> _TASK DETAILS_: Of the entries below, restate word for word only the section that runs from the line with "Go to Home breadcrumb link" to the line with "404x751 pixels.", counting both ends.

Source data
════════════════

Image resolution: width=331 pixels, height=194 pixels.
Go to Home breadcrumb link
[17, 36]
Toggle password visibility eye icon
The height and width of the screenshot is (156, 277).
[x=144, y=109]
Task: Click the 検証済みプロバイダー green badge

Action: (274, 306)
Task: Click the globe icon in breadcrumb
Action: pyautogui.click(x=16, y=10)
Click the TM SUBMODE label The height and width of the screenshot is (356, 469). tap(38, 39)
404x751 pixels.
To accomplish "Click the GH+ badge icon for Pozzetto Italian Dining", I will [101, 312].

════════════════

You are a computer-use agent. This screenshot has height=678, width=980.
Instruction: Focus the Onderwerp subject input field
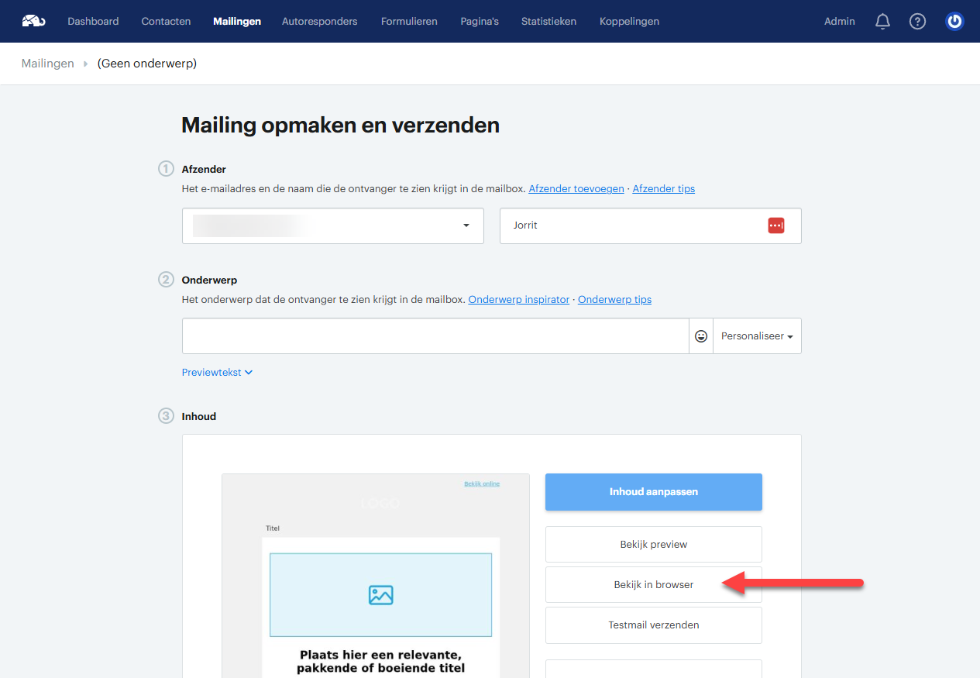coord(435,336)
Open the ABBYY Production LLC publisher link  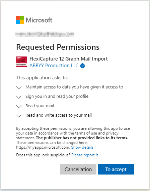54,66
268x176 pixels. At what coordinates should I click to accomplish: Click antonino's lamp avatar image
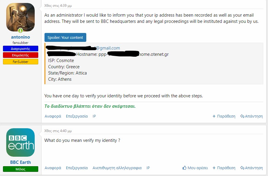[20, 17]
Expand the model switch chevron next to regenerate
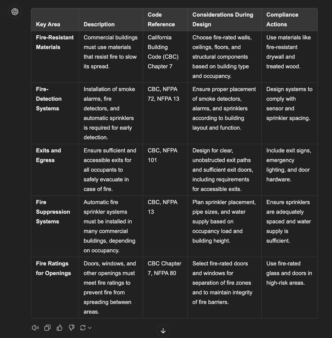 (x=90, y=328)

════════════════

> _SOLUTION FOR THIS PROBLEM_:
Go to Home breadcrumb link
[17, 36]
Toggle password visibility eye icon
The height and width of the screenshot is (156, 277).
[x=144, y=109]
Task: Click the 検証済みプロバイダー green badge

Action: (274, 306)
Task: Click the globe icon in breadcrumb
Action: pyautogui.click(x=16, y=10)
Click the TM SUBMODE label The height and width of the screenshot is (356, 469). tap(38, 39)
404x751 pixels.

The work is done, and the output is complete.